**Given task**
Copy out each of the following lines word for word, with no changes.

**Data**
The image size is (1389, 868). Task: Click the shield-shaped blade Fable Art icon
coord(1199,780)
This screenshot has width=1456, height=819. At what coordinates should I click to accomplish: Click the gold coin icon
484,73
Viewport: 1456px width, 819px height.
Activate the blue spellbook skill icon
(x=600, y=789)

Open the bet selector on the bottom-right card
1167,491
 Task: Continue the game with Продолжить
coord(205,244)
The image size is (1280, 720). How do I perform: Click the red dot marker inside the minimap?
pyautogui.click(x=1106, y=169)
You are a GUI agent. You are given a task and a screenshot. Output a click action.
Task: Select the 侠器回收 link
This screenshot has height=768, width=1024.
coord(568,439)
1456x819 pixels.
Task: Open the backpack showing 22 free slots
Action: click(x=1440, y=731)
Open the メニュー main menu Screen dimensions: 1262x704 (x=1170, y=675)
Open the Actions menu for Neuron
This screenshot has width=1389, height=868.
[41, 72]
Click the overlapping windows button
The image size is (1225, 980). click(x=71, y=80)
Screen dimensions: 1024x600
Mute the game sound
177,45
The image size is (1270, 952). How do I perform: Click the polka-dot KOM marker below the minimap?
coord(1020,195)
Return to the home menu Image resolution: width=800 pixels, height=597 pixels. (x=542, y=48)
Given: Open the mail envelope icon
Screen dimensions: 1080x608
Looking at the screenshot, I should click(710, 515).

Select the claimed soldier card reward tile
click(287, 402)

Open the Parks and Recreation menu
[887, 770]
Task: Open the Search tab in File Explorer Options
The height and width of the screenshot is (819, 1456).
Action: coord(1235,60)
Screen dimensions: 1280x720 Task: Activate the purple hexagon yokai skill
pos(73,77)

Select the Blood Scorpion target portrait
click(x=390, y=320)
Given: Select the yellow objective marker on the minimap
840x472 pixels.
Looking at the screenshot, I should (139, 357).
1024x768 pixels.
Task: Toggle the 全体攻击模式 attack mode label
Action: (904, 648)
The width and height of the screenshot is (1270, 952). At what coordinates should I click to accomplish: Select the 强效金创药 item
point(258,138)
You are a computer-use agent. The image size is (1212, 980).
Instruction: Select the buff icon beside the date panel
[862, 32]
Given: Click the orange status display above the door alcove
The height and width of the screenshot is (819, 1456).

**Exercise output**
The image size is (1389, 868). Task: Click the shield-shaped blade Fable Art icon
coord(1199,780)
This screenshot has width=1456, height=819. At what coordinates should I click to accomplish: Click the gold coin icon
484,73
Viewport: 1456px width, 819px height.
Activate the blue spellbook skill icon
(x=600, y=789)

Open the bet selector on the bottom-right card
1167,491
 Task: Continue the game with Продолжить
coord(205,244)
The image size is (1280, 720). How do I perform: Click the red dot marker inside the minimap?
pyautogui.click(x=1106, y=169)
You are a GUI agent. You are given a task and a screenshot. Output a click action.
Task: Select the 侠器回收 link
This screenshot has height=768, width=1024.
coord(568,439)
1456x819 pixels.
Task: Open the backpack showing 22 free slots
Action: click(x=1440, y=731)
Open the メニュー main menu Screen dimensions: 1262x704 (x=1170, y=675)
Open the Actions menu for Neuron
This screenshot has width=1389, height=868.
[41, 72]
Click the overlapping windows button
The image size is (1225, 980). click(x=71, y=80)
Screen dimensions: 1024x600
Mute the game sound
177,45
The image size is (1270, 952). How do I perform: Click the polka-dot KOM marker below the minimap?
coord(1020,195)
Return to the home menu Image resolution: width=800 pixels, height=597 pixels. (x=542, y=48)
Given: Open the mail envelope icon
Screen dimensions: 1080x608
Looking at the screenshot, I should click(710, 515).

Select the claimed soldier card reward tile
click(287, 402)

Open the Parks and Recreation menu
[887, 770]
Task: Open the Search tab in File Explorer Options
The height and width of the screenshot is (819, 1456).
Action: coord(1235,60)
Screen dimensions: 1280x720 Task: Activate the purple hexagon yokai skill
pos(73,77)

Select the Blood Scorpion target portrait
click(x=390, y=320)
Given: Select the yellow objective marker on the minimap
840x472 pixels.
Looking at the screenshot, I should (139, 357).
1024x768 pixels.
Task: Toggle the 全体攻击模式 attack mode label
Action: (904, 648)
The width and height of the screenshot is (1270, 952). At what coordinates should I click to accomplish: Select the 强效金创药 item
point(258,138)
You are a computer-use agent. The image size is (1212, 980).
Instruction: Select the buff icon beside the date panel
[862, 32]
Given: Click the orange status display above the door alcove
The height and width of the screenshot is (819, 1456).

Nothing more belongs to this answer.